■ WHAT YOU WILL DO
Write out the listing beneath this instruction in its entirety, exactly as it reads.

■ SUPPLIED RECORDS
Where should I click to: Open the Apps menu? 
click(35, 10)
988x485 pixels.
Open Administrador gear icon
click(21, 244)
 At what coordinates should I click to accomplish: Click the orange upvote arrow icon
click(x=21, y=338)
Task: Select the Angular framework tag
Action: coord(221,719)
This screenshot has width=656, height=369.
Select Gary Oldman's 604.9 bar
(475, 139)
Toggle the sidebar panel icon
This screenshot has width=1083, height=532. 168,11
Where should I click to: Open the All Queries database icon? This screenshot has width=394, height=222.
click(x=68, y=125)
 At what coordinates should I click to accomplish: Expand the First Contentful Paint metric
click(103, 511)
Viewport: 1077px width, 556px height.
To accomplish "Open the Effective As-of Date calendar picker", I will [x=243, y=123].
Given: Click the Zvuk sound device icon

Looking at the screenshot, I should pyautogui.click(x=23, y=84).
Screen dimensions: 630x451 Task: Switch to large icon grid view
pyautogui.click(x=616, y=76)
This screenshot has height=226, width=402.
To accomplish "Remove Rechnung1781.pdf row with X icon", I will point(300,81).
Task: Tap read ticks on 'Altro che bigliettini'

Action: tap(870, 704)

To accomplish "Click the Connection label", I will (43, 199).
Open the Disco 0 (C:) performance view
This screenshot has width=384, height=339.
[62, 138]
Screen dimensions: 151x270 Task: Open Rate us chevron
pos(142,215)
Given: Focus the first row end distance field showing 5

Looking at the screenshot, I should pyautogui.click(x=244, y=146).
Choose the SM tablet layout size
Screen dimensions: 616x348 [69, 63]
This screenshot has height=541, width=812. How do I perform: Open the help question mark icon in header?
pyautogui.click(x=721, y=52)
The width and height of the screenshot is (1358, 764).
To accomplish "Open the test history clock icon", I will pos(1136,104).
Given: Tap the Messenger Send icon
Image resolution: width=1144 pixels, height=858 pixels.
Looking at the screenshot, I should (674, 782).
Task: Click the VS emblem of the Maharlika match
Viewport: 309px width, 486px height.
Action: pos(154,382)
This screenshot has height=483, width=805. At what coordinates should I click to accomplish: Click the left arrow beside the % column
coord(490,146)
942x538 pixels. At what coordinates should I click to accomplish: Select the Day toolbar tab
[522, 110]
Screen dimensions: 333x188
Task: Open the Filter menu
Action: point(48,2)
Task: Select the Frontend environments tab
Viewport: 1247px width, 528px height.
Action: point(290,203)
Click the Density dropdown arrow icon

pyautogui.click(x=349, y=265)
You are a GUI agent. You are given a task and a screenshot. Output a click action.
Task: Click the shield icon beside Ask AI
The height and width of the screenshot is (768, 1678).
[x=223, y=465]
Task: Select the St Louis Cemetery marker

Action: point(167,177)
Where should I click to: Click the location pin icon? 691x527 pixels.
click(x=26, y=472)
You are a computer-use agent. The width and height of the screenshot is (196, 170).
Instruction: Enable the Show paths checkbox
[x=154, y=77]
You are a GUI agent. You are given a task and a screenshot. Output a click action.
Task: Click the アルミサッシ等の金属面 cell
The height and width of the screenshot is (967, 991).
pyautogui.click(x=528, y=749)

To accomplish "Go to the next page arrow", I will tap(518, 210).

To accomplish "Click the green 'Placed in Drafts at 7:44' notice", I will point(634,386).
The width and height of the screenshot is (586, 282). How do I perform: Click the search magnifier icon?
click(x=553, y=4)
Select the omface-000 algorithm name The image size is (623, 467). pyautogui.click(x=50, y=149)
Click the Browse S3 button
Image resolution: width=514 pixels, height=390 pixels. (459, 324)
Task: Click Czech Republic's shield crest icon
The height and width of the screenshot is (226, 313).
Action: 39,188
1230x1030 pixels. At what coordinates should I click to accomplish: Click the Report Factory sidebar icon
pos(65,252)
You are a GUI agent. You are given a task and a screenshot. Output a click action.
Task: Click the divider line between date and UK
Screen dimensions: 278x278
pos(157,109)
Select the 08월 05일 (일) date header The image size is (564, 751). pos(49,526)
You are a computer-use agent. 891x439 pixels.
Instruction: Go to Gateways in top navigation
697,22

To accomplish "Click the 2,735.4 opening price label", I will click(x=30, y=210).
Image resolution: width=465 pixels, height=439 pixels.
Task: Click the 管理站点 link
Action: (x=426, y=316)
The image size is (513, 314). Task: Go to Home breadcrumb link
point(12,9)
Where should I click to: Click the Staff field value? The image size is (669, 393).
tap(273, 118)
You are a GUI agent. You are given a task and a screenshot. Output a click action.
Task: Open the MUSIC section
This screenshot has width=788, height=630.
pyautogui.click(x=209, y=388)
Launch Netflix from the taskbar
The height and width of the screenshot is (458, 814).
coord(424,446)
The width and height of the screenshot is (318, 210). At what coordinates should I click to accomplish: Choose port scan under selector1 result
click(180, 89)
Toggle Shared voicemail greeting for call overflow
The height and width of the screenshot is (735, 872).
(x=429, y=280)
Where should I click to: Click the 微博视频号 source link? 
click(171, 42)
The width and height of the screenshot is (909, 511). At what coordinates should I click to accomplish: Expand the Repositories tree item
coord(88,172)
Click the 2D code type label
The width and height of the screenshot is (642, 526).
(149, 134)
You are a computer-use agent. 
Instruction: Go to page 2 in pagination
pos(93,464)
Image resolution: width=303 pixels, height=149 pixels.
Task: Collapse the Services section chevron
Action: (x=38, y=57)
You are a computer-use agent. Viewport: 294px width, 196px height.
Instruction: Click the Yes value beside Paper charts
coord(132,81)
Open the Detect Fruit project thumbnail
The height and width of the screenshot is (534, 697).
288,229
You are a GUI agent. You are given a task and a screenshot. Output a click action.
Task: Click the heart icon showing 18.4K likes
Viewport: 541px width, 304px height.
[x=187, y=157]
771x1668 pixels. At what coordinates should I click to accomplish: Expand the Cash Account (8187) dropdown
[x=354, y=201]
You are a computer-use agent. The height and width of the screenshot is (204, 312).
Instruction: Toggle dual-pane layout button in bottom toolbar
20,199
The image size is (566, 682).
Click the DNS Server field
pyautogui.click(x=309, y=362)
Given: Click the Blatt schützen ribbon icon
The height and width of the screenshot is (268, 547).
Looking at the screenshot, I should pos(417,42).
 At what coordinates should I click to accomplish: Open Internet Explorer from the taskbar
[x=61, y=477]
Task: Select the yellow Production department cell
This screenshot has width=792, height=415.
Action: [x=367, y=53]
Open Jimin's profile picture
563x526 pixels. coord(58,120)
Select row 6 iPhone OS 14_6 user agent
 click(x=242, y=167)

■ WRITTEN RESPONSE
Where should I click to: Open the Apps menu? 
click(35, 10)
988x485 pixels.
Open Administrador gear icon
click(21, 244)
 At what coordinates should I click to accomplish: Click the orange upvote arrow icon
click(x=21, y=338)
Task: Select the Angular framework tag
Action: coord(221,719)
This screenshot has width=656, height=369.
Select Gary Oldman's 604.9 bar
(475, 139)
Toggle the sidebar panel icon
This screenshot has width=1083, height=532. 168,11
Where should I click to: Open the All Queries database icon? This screenshot has width=394, height=222.
click(x=68, y=125)
 At what coordinates should I click to accomplish: Expand the First Contentful Paint metric
click(103, 511)
Viewport: 1077px width, 556px height.
To accomplish "Open the Effective As-of Date calendar picker", I will [x=243, y=123].
Given: Click the Zvuk sound device icon

Looking at the screenshot, I should pyautogui.click(x=23, y=84).
Screen dimensions: 630x451 Task: Switch to large icon grid view
pyautogui.click(x=616, y=76)
This screenshot has height=226, width=402.
To accomplish "Remove Rechnung1781.pdf row with X icon", I will point(300,81).
Task: Tap read ticks on 'Altro che bigliettini'

Action: tap(870, 704)

To accomplish "Click the Connection label", I will (43, 199).
Open the Disco 0 (C:) performance view
This screenshot has width=384, height=339.
[62, 138]
Screen dimensions: 151x270 Task: Open Rate us chevron
pos(142,215)
Given: Focus the first row end distance field showing 5

Looking at the screenshot, I should pyautogui.click(x=244, y=146).
Choose the SM tablet layout size
Screen dimensions: 616x348 [69, 63]
This screenshot has height=541, width=812. How do I perform: Open the help question mark icon in header?
pyautogui.click(x=721, y=52)
The width and height of the screenshot is (1358, 764).
To accomplish "Open the test history clock icon", I will pos(1136,104).
Given: Tap the Messenger Send icon
Image resolution: width=1144 pixels, height=858 pixels.
Looking at the screenshot, I should (674, 782).
Task: Click the VS emblem of the Maharlika match
Viewport: 309px width, 486px height.
Action: pos(154,382)
This screenshot has height=483, width=805. At what coordinates should I click to accomplish: Click the left arrow beside the % column
coord(490,146)
942x538 pixels. At what coordinates should I click to accomplish: Select the Day toolbar tab
[522, 110]
Screen dimensions: 333x188
Task: Open the Filter menu
Action: point(48,2)
Task: Select the Frontend environments tab
Viewport: 1247px width, 528px height.
Action: point(290,203)
Click the Density dropdown arrow icon

pyautogui.click(x=349, y=265)
You are a GUI agent. You are given a task and a screenshot. Output a click action.
Task: Click the shield icon beside Ask AI
The height and width of the screenshot is (768, 1678).
[x=223, y=465]
Task: Select the St Louis Cemetery marker

Action: point(167,177)
Where should I click to: Click the location pin icon? 691x527 pixels.
click(x=26, y=472)
You are a computer-use agent. The width and height of the screenshot is (196, 170).
Instruction: Enable the Show paths checkbox
[x=154, y=77]
You are a GUI agent. You are given a task and a screenshot. Output a click action.
Task: Click the アルミサッシ等の金属面 cell
The height and width of the screenshot is (967, 991).
pyautogui.click(x=528, y=749)

To accomplish "Go to the next page arrow", I will tap(518, 210).

To accomplish "Click the green 'Placed in Drafts at 7:44' notice", I will point(634,386).
The width and height of the screenshot is (586, 282). How do I perform: Click the search magnifier icon?
click(x=553, y=4)
Select the omface-000 algorithm name The image size is (623, 467). pyautogui.click(x=50, y=149)
Click the Browse S3 button
Image resolution: width=514 pixels, height=390 pixels. (459, 324)
Task: Click Czech Republic's shield crest icon
The height and width of the screenshot is (226, 313).
Action: 39,188
1230x1030 pixels. At what coordinates should I click to accomplish: Click the Report Factory sidebar icon
pos(65,252)
You are a GUI agent. You are given a task and a screenshot. Output a click action.
Task: Click the divider line between date and UK
Screen dimensions: 278x278
pos(157,109)
Select the 08월 05일 (일) date header The image size is (564, 751). pos(49,526)
You are a computer-use agent. 891x439 pixels.
Instruction: Go to Gateways in top navigation
697,22

To accomplish "Click the 2,735.4 opening price label", I will click(x=30, y=210).
Image resolution: width=465 pixels, height=439 pixels.
Task: Click the 管理站点 link
Action: (x=426, y=316)
The image size is (513, 314). Task: Go to Home breadcrumb link
point(12,9)
Where should I click to: Click the Staff field value? The image size is (669, 393).
tap(273, 118)
You are a GUI agent. You are given a task and a screenshot. Output a click action.
Task: Open the MUSIC section
This screenshot has width=788, height=630.
pyautogui.click(x=209, y=388)
Launch Netflix from the taskbar
The height and width of the screenshot is (458, 814).
coord(424,446)
The width and height of the screenshot is (318, 210). At what coordinates should I click to accomplish: Choose port scan under selector1 result
click(180, 89)
Toggle Shared voicemail greeting for call overflow
The height and width of the screenshot is (735, 872).
(x=429, y=280)
Where should I click to: Click the 微博视频号 source link? 
click(171, 42)
The width and height of the screenshot is (909, 511). At what coordinates should I click to accomplish: Expand the Repositories tree item
coord(88,172)
Click the 2D code type label
The width and height of the screenshot is (642, 526).
(149, 134)
You are a computer-use agent. 
Instruction: Go to page 2 in pagination
pos(93,464)
Image resolution: width=303 pixels, height=149 pixels.
Task: Collapse the Services section chevron
Action: (x=38, y=57)
You are a computer-use agent. Viewport: 294px width, 196px height.
Instruction: Click the Yes value beside Paper charts
coord(132,81)
Open the Detect Fruit project thumbnail
The height and width of the screenshot is (534, 697).
288,229
You are a GUI agent. You are given a task and a screenshot. Output a click action.
Task: Click the heart icon showing 18.4K likes
Viewport: 541px width, 304px height.
[x=187, y=157]
771x1668 pixels. At what coordinates should I click to accomplish: Expand the Cash Account (8187) dropdown
[x=354, y=201]
You are a computer-use agent. The height and width of the screenshot is (204, 312).
Instruction: Toggle dual-pane layout button in bottom toolbar
20,199
The image size is (566, 682).
Click the DNS Server field
pyautogui.click(x=309, y=362)
Given: Click the Blatt schützen ribbon icon
The height and width of the screenshot is (268, 547).
Looking at the screenshot, I should pos(417,42).
 At what coordinates should I click to accomplish: Open Internet Explorer from the taskbar
[x=61, y=477]
Task: Select the yellow Production department cell
This screenshot has width=792, height=415.
Action: [x=367, y=53]
Open Jimin's profile picture
563x526 pixels. coord(58,120)
Select row 6 iPhone OS 14_6 user agent
 click(x=242, y=167)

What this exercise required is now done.